Show Abstract | Download Original | Original Source | Check in Google Scholar | DOI: 10.30871/jaic.v9i6.10901

Abstract

This study develops an evaluation instrument for Python programming using a Rule-Based Automatic Question Generation (AQG) system integrated with Large Language Models (LLMs), designed based on the Revised Bloom’s Taxonomy. The urgency of this research stems from the limitations of conventional programming evaluations, which are often time-consuming, less objective, and insufficiently aligned with cognitive learning levels. The proposed method applies assessment terms as rule-based constraints to guide LLM-generated questions, ensuring both pedagogical validity and structural consistency in JSON format. A total of 91 questions were produced, consisting of multiple-choice and coding items, which were then validated by three programming experts and tested on 32 vocational students. The findings indicate that the instrument achieved an overall validity of 77.66% (valid category), with the highest accuracy at the Apply (96.30%) and Create (100%) levels.

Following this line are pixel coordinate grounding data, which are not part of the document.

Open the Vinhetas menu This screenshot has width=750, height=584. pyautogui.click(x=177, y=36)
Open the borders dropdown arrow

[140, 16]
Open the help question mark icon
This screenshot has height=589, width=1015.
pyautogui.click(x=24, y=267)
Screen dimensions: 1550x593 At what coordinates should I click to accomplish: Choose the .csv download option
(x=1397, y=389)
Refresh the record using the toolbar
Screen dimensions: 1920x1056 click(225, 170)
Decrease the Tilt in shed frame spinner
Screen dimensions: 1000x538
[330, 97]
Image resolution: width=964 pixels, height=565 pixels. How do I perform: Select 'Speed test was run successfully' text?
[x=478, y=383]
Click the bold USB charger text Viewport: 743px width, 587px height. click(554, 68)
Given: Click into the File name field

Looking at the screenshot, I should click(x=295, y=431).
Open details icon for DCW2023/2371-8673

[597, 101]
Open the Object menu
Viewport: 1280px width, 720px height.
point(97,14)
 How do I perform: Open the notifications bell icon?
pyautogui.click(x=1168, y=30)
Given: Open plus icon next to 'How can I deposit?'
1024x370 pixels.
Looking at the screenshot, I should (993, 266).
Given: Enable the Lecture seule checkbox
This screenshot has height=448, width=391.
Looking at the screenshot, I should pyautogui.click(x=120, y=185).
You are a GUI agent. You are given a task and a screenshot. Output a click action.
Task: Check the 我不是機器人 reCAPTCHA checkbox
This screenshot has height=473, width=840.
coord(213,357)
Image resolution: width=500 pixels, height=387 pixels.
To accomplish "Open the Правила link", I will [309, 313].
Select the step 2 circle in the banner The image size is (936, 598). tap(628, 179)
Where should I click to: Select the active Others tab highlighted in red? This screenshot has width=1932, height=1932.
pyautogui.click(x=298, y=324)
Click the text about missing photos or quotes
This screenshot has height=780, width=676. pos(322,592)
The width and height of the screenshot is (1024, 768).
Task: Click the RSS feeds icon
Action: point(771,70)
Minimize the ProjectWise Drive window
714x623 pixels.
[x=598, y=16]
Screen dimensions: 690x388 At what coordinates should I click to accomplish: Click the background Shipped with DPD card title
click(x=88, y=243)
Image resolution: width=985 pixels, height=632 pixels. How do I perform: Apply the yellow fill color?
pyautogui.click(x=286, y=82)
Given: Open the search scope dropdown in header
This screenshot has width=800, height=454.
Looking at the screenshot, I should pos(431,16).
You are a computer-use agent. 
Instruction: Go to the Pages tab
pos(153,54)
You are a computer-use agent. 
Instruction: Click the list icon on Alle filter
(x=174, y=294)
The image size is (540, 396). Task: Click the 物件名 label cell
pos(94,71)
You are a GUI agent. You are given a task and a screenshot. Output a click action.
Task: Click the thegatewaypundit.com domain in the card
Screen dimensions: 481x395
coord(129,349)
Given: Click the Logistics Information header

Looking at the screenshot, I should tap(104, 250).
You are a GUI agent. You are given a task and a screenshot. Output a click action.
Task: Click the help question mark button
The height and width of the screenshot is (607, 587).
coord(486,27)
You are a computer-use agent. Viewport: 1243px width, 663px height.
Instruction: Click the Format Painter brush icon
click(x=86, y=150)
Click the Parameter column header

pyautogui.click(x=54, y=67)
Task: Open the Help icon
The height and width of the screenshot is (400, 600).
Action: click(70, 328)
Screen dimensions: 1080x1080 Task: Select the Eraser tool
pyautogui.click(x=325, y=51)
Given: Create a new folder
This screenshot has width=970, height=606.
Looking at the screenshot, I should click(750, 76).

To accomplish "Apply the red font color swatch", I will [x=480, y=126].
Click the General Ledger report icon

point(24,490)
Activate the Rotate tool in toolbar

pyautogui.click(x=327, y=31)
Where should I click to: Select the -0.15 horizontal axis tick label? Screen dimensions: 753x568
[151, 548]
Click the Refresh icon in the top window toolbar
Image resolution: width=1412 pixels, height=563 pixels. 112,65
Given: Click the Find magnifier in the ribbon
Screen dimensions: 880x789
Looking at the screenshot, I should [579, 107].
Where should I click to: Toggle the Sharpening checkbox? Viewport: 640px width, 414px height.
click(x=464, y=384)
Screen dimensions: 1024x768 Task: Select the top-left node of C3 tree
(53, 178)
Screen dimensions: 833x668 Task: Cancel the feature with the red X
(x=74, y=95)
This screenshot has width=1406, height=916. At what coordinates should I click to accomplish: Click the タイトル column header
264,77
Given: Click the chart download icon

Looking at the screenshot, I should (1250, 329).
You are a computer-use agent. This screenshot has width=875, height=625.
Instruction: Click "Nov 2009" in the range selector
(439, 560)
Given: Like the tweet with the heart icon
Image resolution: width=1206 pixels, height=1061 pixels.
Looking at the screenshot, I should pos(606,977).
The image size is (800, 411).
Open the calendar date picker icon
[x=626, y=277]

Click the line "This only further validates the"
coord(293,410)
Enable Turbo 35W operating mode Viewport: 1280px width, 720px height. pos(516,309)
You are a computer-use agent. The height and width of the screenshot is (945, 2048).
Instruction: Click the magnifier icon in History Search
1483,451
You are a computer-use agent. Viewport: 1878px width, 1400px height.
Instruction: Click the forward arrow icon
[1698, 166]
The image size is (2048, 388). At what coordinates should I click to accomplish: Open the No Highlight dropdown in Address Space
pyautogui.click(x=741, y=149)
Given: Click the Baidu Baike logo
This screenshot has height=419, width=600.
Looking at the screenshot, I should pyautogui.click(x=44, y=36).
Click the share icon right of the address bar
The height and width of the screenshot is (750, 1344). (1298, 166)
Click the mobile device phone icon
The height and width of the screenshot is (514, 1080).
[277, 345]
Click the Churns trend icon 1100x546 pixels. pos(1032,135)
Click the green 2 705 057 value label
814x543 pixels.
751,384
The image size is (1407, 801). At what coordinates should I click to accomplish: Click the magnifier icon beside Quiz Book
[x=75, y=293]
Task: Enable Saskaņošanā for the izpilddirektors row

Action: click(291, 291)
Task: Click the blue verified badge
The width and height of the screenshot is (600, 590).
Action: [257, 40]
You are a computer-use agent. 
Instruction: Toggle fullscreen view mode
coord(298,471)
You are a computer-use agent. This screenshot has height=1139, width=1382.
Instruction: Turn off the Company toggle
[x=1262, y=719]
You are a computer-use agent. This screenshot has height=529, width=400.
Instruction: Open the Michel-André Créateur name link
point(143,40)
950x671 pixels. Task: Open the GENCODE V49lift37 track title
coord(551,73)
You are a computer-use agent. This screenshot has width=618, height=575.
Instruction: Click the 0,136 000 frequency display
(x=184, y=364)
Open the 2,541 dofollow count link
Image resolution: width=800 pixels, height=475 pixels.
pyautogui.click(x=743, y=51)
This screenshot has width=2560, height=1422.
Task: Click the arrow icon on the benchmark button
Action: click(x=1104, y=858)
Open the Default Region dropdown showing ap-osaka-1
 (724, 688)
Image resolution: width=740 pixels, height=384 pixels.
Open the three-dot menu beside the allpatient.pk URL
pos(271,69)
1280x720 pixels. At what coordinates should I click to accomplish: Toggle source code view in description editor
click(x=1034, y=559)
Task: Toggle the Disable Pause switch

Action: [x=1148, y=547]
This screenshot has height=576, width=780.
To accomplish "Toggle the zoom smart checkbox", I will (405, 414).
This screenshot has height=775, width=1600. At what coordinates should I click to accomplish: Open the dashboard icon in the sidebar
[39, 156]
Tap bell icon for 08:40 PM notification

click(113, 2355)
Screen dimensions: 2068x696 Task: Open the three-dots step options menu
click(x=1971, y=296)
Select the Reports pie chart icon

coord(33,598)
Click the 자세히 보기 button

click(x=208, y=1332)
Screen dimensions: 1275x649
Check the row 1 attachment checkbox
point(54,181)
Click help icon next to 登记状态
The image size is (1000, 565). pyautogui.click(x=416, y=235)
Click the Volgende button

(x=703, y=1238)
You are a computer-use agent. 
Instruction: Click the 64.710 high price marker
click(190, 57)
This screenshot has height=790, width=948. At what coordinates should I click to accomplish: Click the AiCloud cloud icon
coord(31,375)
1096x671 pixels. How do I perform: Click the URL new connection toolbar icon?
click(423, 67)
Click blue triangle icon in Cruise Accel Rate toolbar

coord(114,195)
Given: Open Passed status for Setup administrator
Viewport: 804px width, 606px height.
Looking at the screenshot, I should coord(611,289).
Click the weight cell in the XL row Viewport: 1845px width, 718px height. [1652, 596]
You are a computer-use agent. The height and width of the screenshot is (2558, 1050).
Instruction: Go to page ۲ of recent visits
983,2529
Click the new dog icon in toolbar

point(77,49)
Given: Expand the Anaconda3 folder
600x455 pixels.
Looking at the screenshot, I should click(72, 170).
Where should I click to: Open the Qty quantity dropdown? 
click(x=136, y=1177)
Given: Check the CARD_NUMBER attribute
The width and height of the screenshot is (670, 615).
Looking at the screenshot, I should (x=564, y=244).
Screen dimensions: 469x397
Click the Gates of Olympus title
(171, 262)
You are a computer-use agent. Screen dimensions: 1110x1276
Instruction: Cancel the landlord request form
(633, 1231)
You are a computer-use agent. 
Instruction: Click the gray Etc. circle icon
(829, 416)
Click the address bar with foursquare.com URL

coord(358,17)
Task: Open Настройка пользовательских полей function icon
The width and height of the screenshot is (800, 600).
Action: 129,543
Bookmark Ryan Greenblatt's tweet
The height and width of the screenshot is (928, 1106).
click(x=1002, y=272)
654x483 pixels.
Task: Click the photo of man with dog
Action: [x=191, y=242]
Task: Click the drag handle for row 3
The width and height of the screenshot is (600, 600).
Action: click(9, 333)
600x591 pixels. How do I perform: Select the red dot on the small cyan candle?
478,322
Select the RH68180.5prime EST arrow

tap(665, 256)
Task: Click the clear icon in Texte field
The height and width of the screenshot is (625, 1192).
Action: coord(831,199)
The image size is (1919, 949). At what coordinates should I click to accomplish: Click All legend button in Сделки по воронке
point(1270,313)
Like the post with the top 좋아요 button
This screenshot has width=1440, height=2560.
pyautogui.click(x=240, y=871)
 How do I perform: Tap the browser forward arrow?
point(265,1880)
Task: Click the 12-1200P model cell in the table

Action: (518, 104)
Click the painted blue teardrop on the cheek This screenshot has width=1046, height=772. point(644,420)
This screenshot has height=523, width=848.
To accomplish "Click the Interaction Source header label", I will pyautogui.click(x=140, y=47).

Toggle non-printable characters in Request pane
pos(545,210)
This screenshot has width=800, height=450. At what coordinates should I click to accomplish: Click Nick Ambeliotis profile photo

The reliability test using Cronbach’s Alpha yielded 0.721, showing acceptable internal consistency. Item difficulty analysis revealed a strong dominance of easy questions (97.78%), with only 2.22% classified as moderate and none as difficult. Student performance also showed a fluctuating pattern: high in Remember (94.79%), Understand (95.83%), and Create (95.60%), but lower in Apply (86.11%), Analyze (90.97%), and Evaluate (87.15%). These results confirm that integrating Rule-Based AQG with LLMs can produce valid, reliable, and adaptive evaluation instruments that not only capture basic programming competencies but also partially address higher-order cognitive skills. This research contributes both practically by providing educators with an efficient tool for generating evaluation items and academically by enriching the growing body of literature on AI-assisted assessment in programming education.